- **What the exercise asks**:
Count the lines in the entries below that contain the word "screenshot", and reply with only that number.

- **Materials provided**:
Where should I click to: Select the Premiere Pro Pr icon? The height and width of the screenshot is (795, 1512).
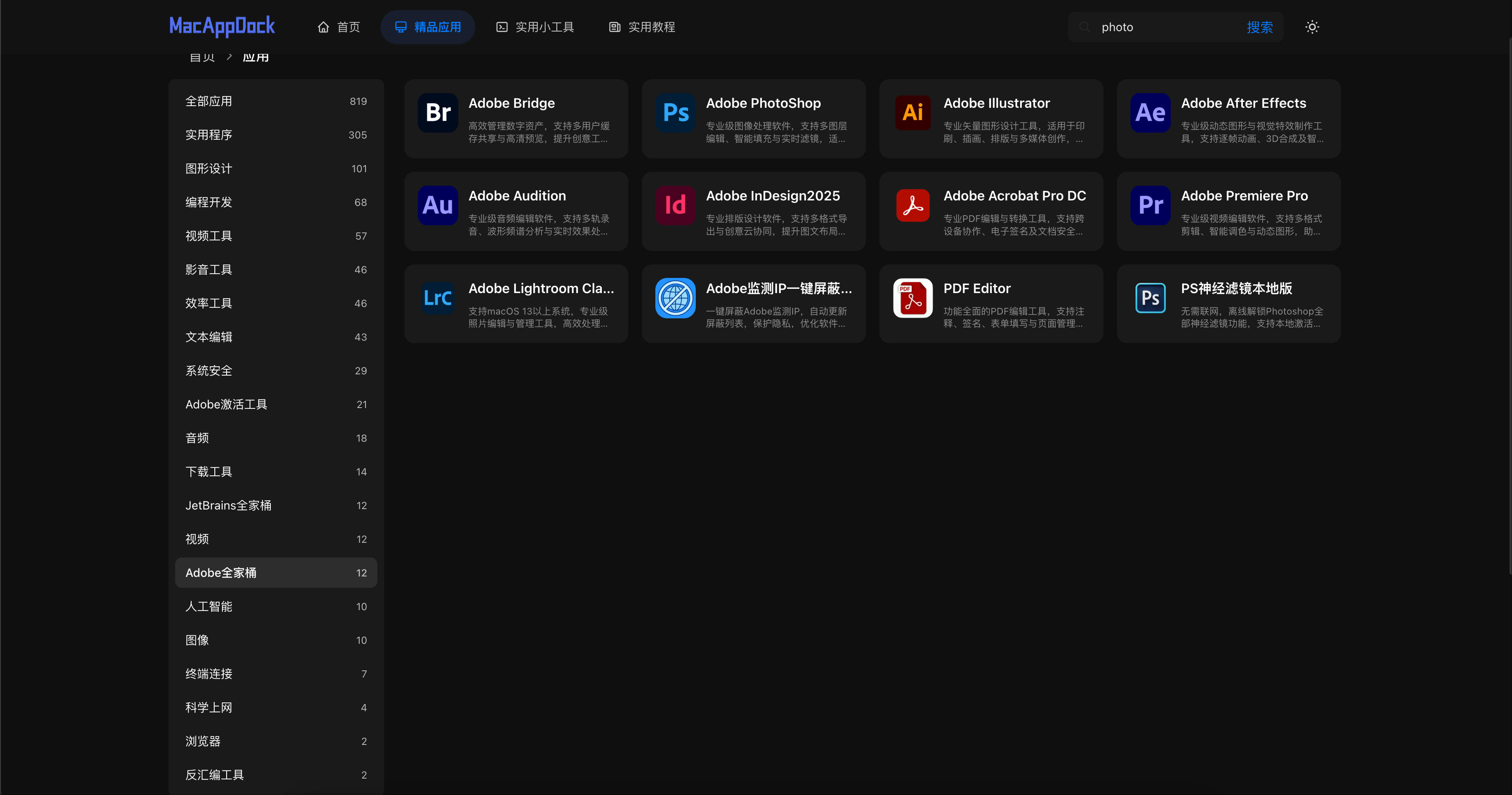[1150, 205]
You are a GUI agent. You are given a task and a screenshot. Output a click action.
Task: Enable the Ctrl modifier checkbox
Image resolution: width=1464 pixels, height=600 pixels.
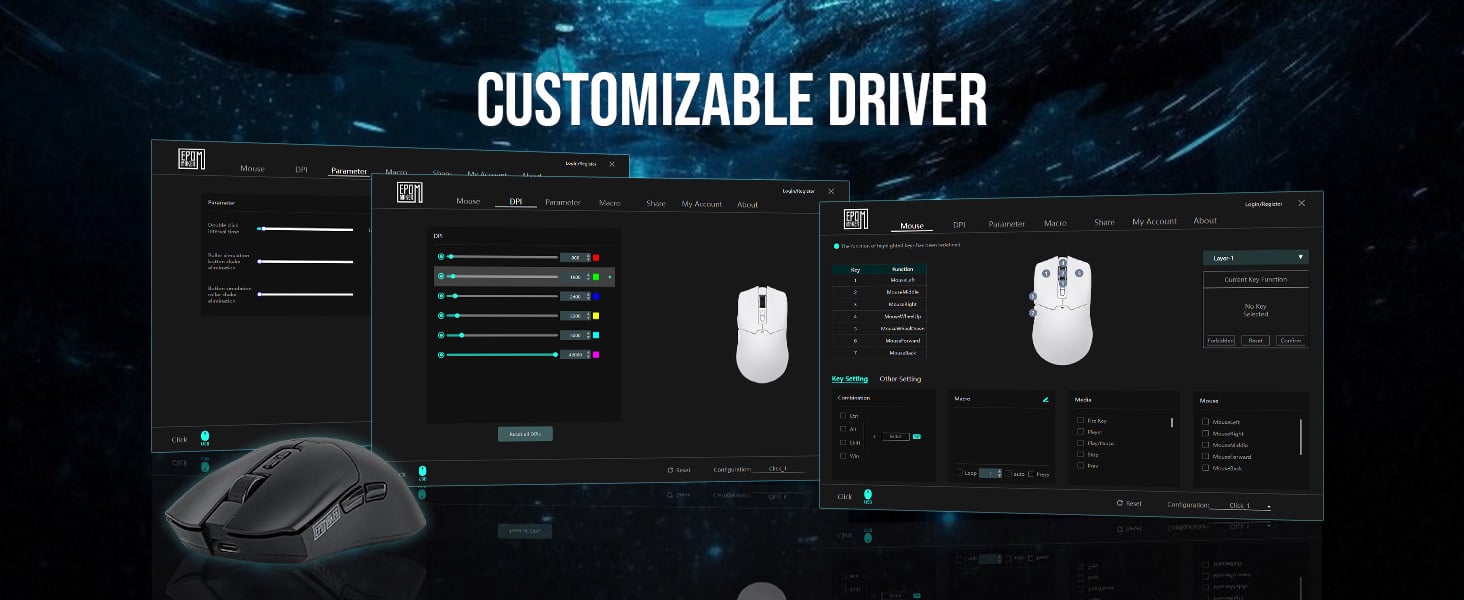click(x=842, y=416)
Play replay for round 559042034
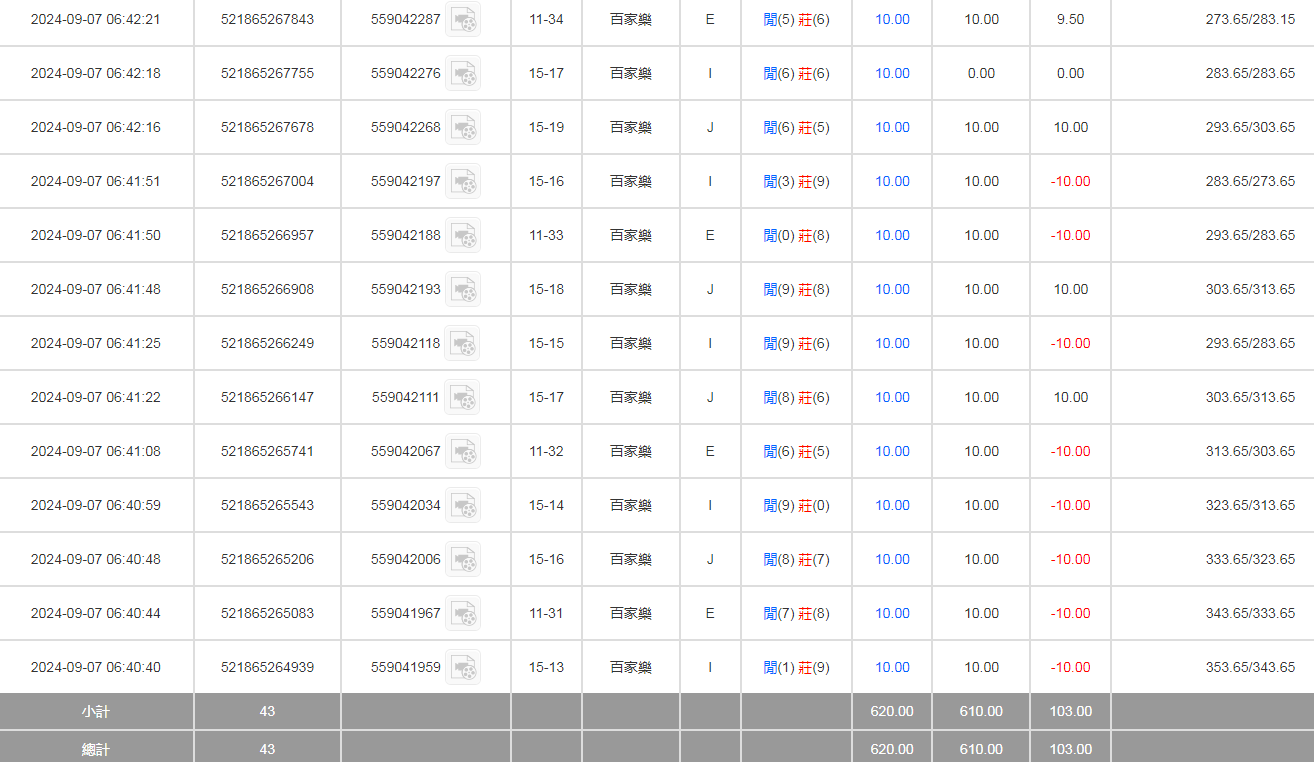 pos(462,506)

- **Complete output**:
2